River – S/T


There are moments when I truly enjoy listening to River’s US debut album and moments when I find it virtually unlistenable, making it quite clear that this is not an album for every listener or every mood. In fact, the entire album isn’t even for a single mood, as over 20 songs and 72 minutes you get tastes of bossa nova pop, 50s cabaret-style crooning, modern electro-pop, and sugary-sweet indie-pop.
The project of French-native Fabrice Herve for more than five years, River’s debut full-length culls 20 tracks from more than 50 songs, and perhaps Fabrice could have done a bit more culling, as it is rather overpowering. Yet he proves on this album that he has a significant amount of talent to offer pure pop fans of all varieties. A multi-instrumentalist with a unique flare, his songs run the gambit from electro-pop to cabaret crooning, yet what remains constant is Fabrice’s unique vocals. Quite high-pitched, you’ll be hard pressed to tell if it’s a male or female singing these words in the romantically tinged French accent.

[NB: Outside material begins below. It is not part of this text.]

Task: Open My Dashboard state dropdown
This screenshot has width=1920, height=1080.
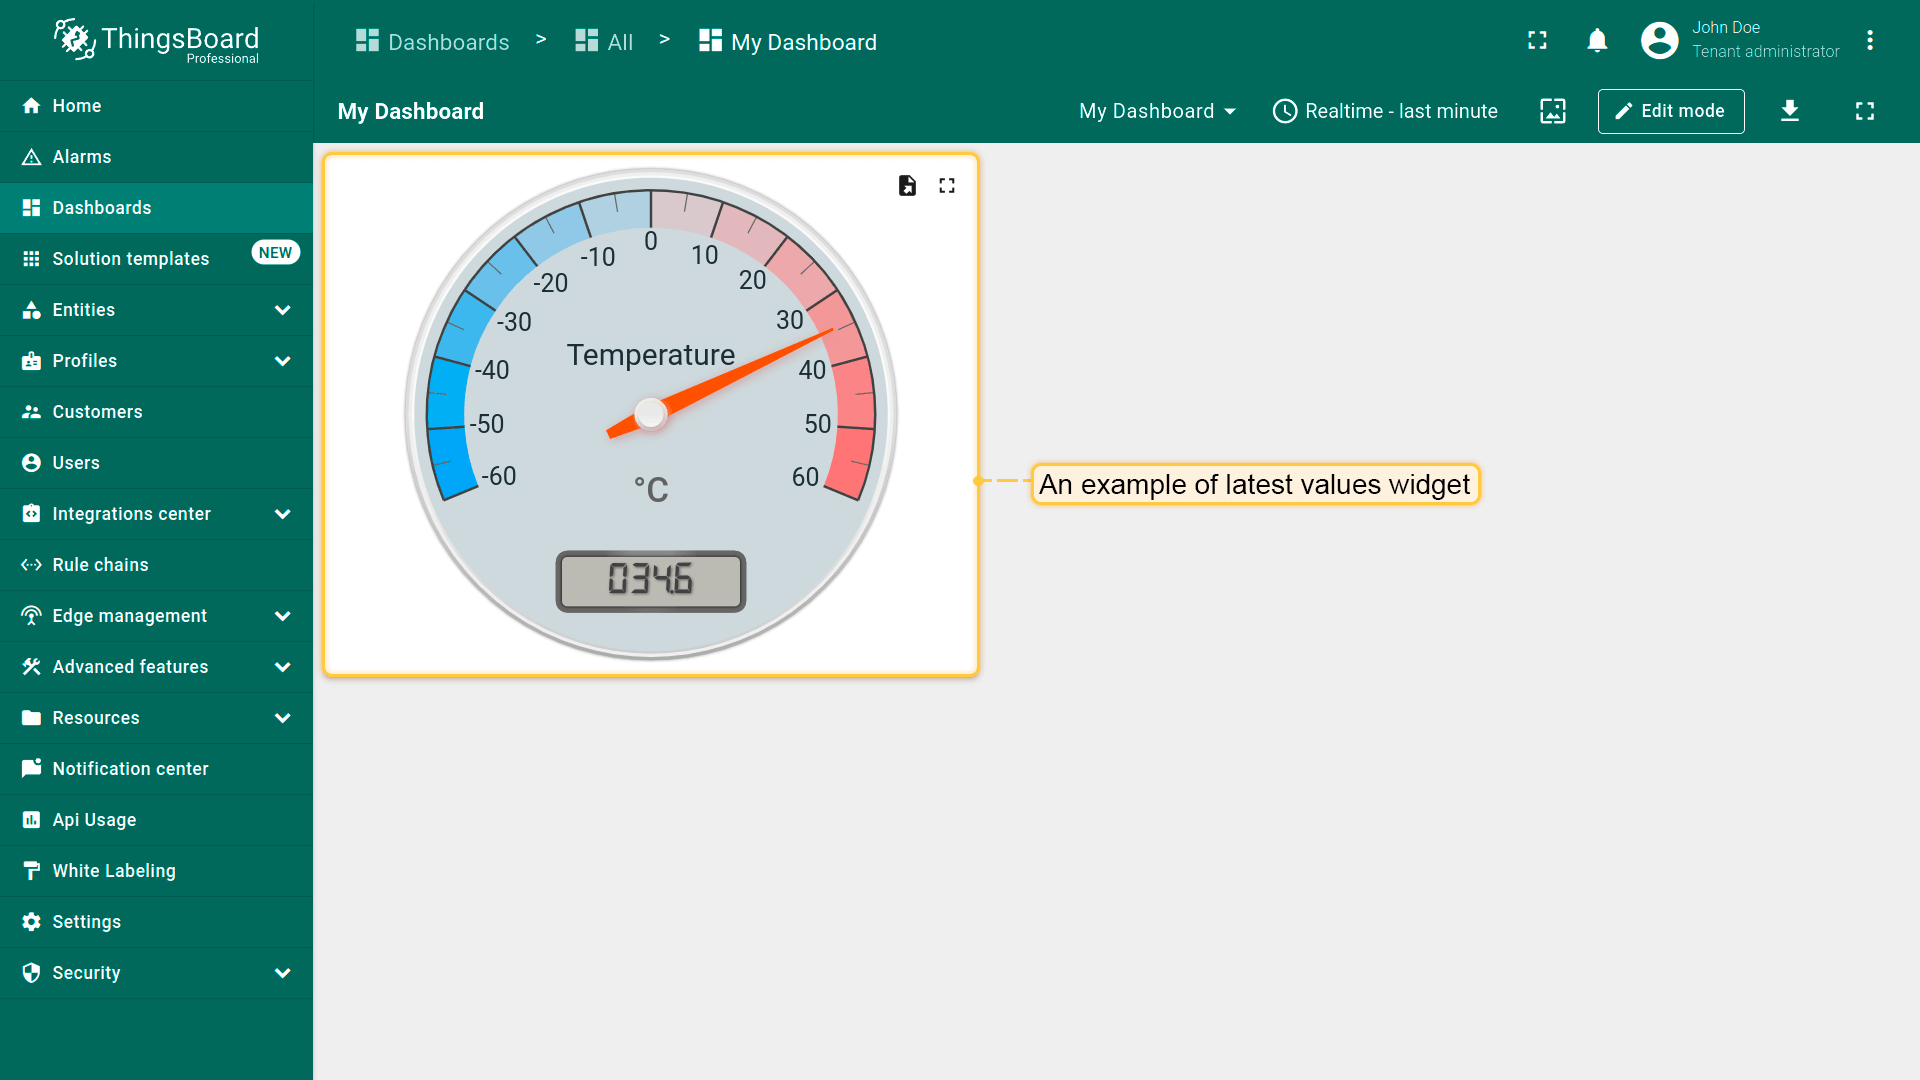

The bossa nova “Better Than You” is only marginally fun for the genre, which I generally find deeply enjoyable when done properly. “Les Violets Verts,” with its piano-bar melody and softly crooned vocals reminds me of some of (The Real) Tuesday Weld’s 50s style pop, while “The Recital of My Life” – which, like several songs here, seems to center around the proposal of marriage to someone special – sounds like a bouncy show tune. Then there’s the sugary indie-pop of “Happy Summer Nights,” which only suffers from lo-fi production. “The Hairdresser” is soft and lush, with some unique percussion and a quieter tone that’s different from much of the rest of the album. “Un Diner Sur I’herbe” is bouncy with a toy-piano feel to it, and “Dream On” feels like one of those ultra-spastic Japanese pop tunes you hear in anime.
Where River’s music shines is in the more modern, electro-pop moments. “At Home” has danceable beats and keyboards contrasting a soft and subtle atmospheric. The five-minute instrumental “Harold the Wonder Boy,” with its sax bits, poppy beat, synth backing, and sampled vocals is one of the album’s true joyful gems. There’s a bit of a funky sound to the ultra-slick “Writing,” and “Let’s Climb to the Moon,” the album’s most danceable track,” uses a thick, funky beat and some sampled vocals to give the song the depth lacking on other tracks. There’s almost a post-industrial / house foundation to “The Bridge,” which feels a bit odd here, while the softer Euro-pop vibe of “Pet’s Field” works much better.
I could have digested River’s music far easier in two 10-song albums than one 20-song release. Perhaps that way he could have kept the crooning tracks out of the more delightful indie-pop tunes. Regardless, this eclectic mix of bouncy, danceable, and sultry indie-pop is really just a taste for US fans, and I suspect future releases will have more consistency and cohesion.